When you love someone, your life tends to revolve around that one person. Everything else becomes secondary… He is always first on your mind.
His words can cut you or heal you. The cuts run deep, and no amount of soothing would dull the pain. Sometimes, a tiff over a silly thing can cause unbearable hurt. One phone call is all it takes, at times, to destroy a beautiful world carefully dreamt up.
They may have been castles built in the sand… tiny waves licking at their foundations are enough to erode them. What hurts is when you have given your all to guard the castle from the waves… the castle still stands tall… a lovely dream, a hope of life… but, inside, there is no longer the love you had wanted to protect.

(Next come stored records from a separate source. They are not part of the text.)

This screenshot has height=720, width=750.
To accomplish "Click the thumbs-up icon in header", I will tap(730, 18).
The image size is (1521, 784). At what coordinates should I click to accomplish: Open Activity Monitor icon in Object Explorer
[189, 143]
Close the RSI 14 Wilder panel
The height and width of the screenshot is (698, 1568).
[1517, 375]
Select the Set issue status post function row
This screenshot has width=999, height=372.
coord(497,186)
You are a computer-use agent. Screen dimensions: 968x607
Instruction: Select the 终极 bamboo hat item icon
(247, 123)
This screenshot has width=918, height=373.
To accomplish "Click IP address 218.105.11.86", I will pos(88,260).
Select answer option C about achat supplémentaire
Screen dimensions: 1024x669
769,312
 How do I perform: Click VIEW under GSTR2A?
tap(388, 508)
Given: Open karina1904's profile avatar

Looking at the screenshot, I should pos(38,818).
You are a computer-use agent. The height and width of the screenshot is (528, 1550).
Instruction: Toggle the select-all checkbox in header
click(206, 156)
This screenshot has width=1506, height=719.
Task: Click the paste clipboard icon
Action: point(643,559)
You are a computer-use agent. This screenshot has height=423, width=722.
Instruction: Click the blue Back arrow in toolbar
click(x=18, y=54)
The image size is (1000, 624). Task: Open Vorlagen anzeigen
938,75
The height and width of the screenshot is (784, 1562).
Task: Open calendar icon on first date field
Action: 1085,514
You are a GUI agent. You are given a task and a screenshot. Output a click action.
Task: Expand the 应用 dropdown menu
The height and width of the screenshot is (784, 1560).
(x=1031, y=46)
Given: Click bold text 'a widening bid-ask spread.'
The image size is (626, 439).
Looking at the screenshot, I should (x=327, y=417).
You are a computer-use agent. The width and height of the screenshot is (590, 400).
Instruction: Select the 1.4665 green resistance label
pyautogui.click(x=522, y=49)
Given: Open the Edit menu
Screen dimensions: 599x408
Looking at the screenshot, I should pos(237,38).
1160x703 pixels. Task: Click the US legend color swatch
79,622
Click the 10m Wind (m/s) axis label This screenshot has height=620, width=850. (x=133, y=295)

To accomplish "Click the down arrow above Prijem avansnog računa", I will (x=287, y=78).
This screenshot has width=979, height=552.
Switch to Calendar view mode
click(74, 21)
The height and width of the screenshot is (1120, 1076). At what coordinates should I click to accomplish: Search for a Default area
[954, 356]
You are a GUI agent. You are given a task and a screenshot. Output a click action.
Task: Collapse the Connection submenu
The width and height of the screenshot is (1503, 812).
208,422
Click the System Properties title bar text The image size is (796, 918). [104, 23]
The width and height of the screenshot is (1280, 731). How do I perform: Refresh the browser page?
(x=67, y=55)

They say tears wash away the pain and hurt after a while. That’s all just philosophical bull-shit. Tears choke you, drench your pillow and keep flowing (makes you wonder where the endless supply comes from)… they flow on and give you a bad cold… but the hurt doesn’t go away. If I were to write this post on a piece of paper it would be drenched… I am thankful to digital technology… my keyboard, though, isn’t too happy about being soaked. I wish these tears would stop. I wish the pain would end. Yesterday, someone told me to end it… but, jumping out of the window did not appeal to me… even though, despite his contrary claims, I value his opinion the most when I want to do something.
A web banner… wouldn’t really count for anything, no value at all to anyone… but, it was a work of love (In this digital world, even love is sometimes in bits n bytes). First accept it and put it up… then pull it down. A simple gesture spurned by anger… a dagger plunged deep in my heart and twisted for effect.
Torn and crushed and cut open… my heart still loves you (though it could never convince you) and misses you.